Homepage Forums How Hard Is It To Create A Broken LUT?

  • Patrick, I too value the information gathered from generated ‘charts’. A thought is that even though an image looks alright, upon closer scrutiny one might actually find banding or some other artifact. It makes sense to QC a LUT with a chart sensitive enough to show where to look for possible issues. And, of course, there is always the question of just how much might one get away with in their film. But then I seem to be one of those who value nuances which may or may not at first be noticed. To add to your beta15.3 tips at the end: If one selects the picture viewer in the LUTs pane on the color page and scrubs over the various LUTs they will be temporarily applied and seen live in the viewer making for a quick way to change through several LUTs (or stills from the gallery.)

  • I’m no expert, but I’d say the reason of the inconsistencies in LUTs come because “commercial LUTs” are created by sampling chips: the various inconsistencies from one chip to another (both from developing, they use to be film-based, or from the capture of this samples) make the response non-linear.
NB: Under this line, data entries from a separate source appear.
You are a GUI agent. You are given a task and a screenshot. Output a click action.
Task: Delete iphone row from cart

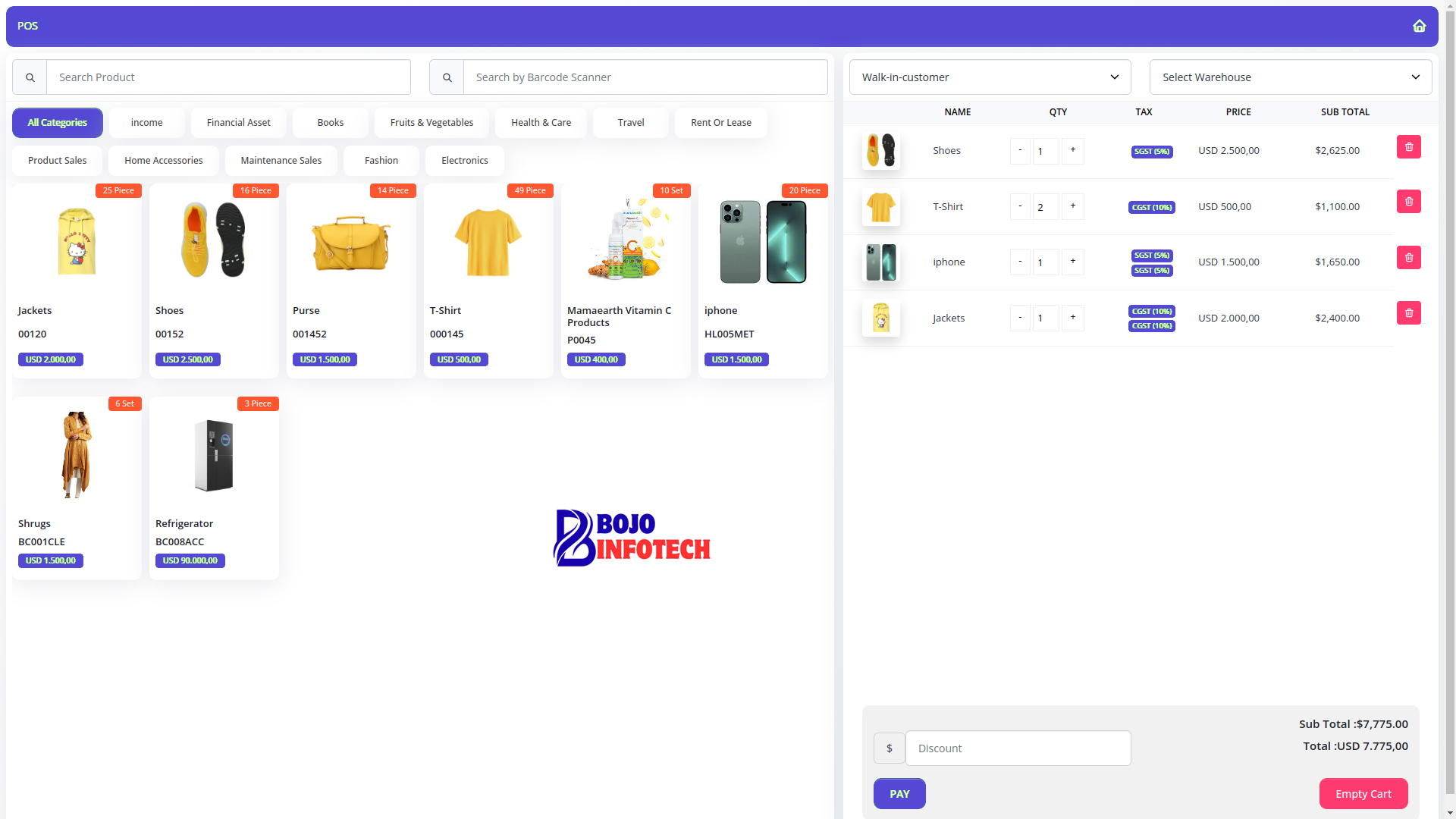pos(1408,258)
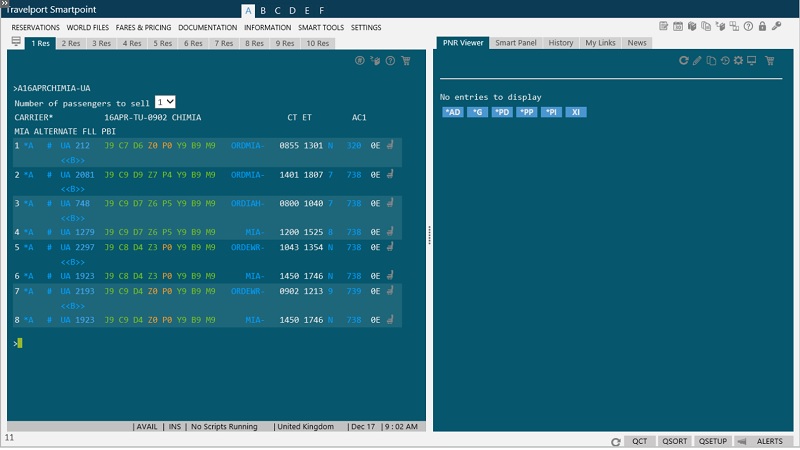Click the QSORT button in status bar
Screen dimensions: 800x450
click(x=675, y=441)
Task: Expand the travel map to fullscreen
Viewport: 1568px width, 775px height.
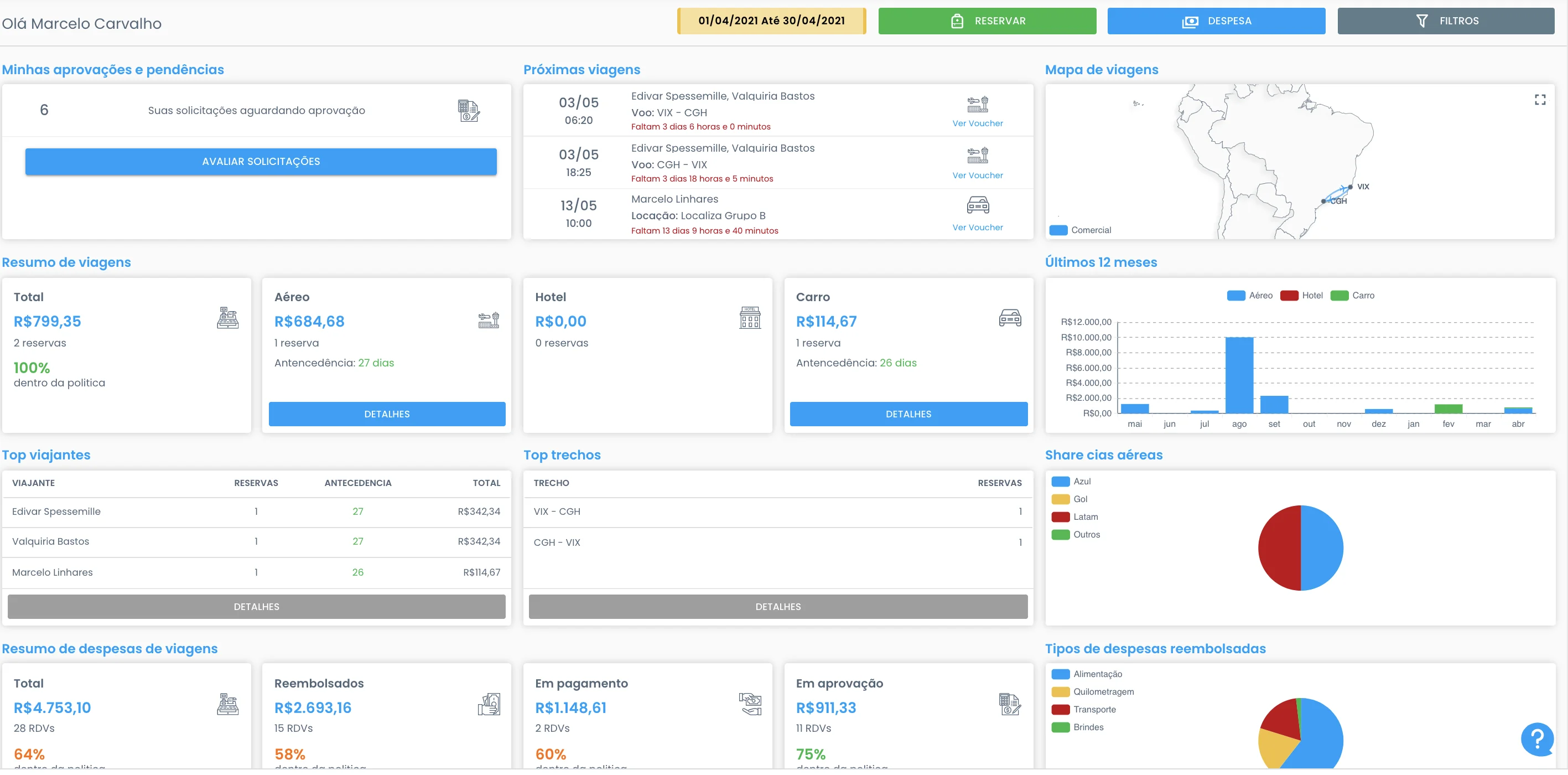Action: [1540, 99]
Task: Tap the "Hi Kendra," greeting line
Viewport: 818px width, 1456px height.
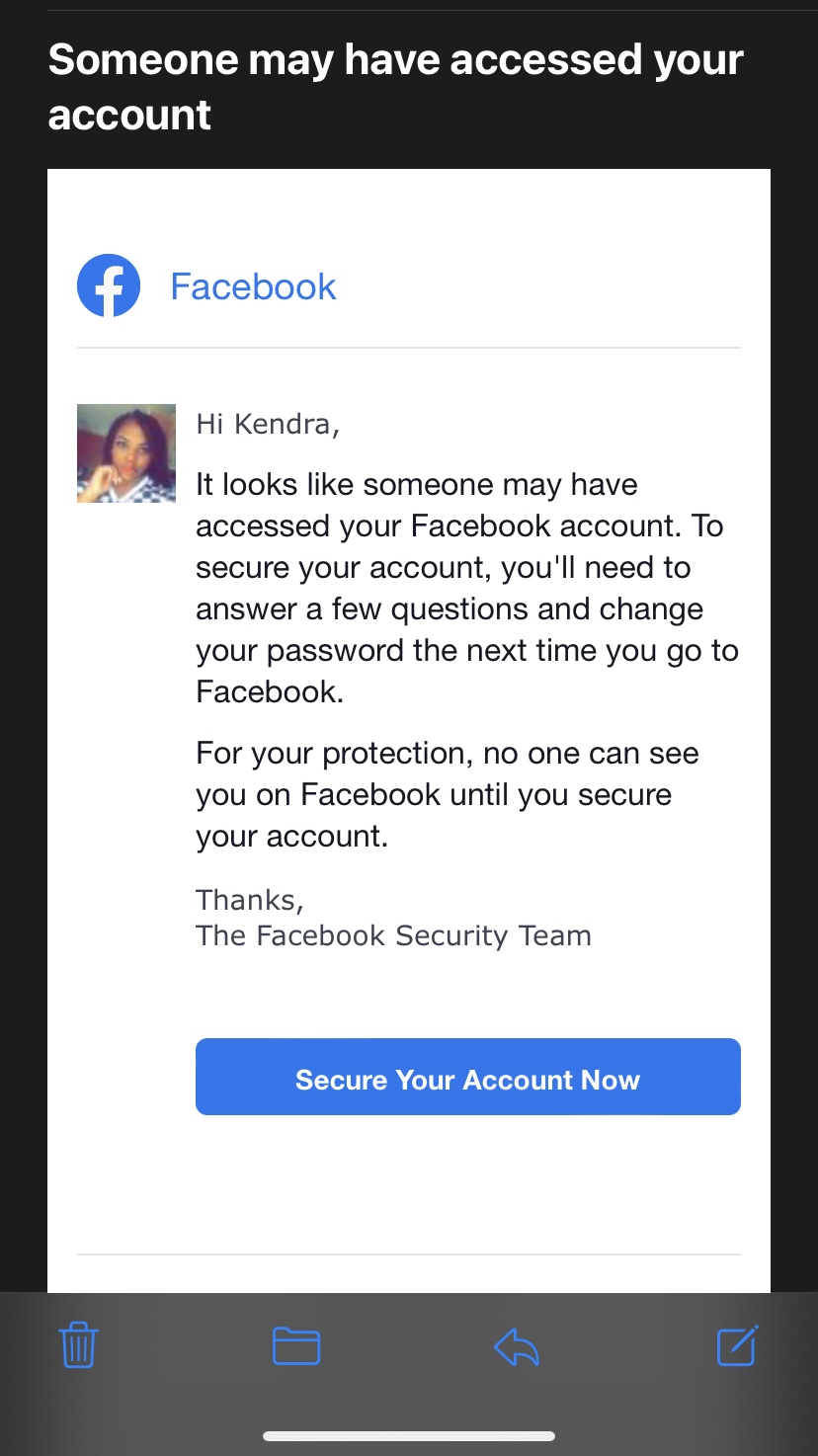Action: (268, 424)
This subtle inconsistencies are streched when we play with the image -any LUT will require grading before and after it IMO.
    Our grading tools affect the image “overall”. Lift/Gamma/Gain’s effect is very soft, affecting a wide tonal range: Artifacts are only added when playing too hard with Log controls, or by drawing curves with flat/too steep shapes: I think then artifacts will rise.
    Old professional LUTs by Autodesk and even the ones in Resolve proved pretty reliable to me, but others one can buy for 100€ often got me into trouble: I guess sampling the whole latitude in 17 or 33 steps/channel could be the reason…
    Food for thought, thanks for trying hard!

  • What a fantastic little ‘workaround’! Thanks for sharing, Pat.

  • I generated a Lut with Color space transformation and a lot of banding and artefacts appeared in the chart. I debayered BMD RAW as linear gamma, then a transformation to gamma Log C, then I worked in log mode, and finally, a transformation to Gamma and Color Space to REC 709 (BMD v3 to 709). I enabled only the transformation from Log C Nodes up to the end, and generated a Lut. When I tested, I saw a a destroyed chart. Is Color Space transf not allowed to be baked in a Lut?


  • Patrick Inhofer
    Guest

    From my testing: The LUT only encompasses actions performed on the Color Page. If you’re doing the transforms either in the Project Settings or in an OpenFX plug-in – the LUT export ignores those operations.

    How are you executing those transforms? Using what tools?


  • Patrick Inhofer
    Guest

    Jeffrey – I’ve taken to turning off the Live Preview if I’m comparing LUTs. There’s a momentary flash as the mouse moves moves from one LUT to the next that makes it impossible for my eyes to do a direct comparison. When testing, I prefer being more old-school and applying then versioning and stepping through the versions for nice clean comparisons.

    Actually – I’ve taken to turning off Live Preview everywhere. I just don’t like having my Viewers taken over without me actively telling the software to do so.

  • OFX Color Space Transform Pre Node for Linear to Log C,and a Post Node for 709.


  • Patrick Inhofer
    Guest

    My understanding: Currently OpenFX nodes are ignored. I’ve not heard that Transforms operations are handled differently from other OpenFX nodes. But if you need this, test it with each new Resolve 15 update. It may be added at some point.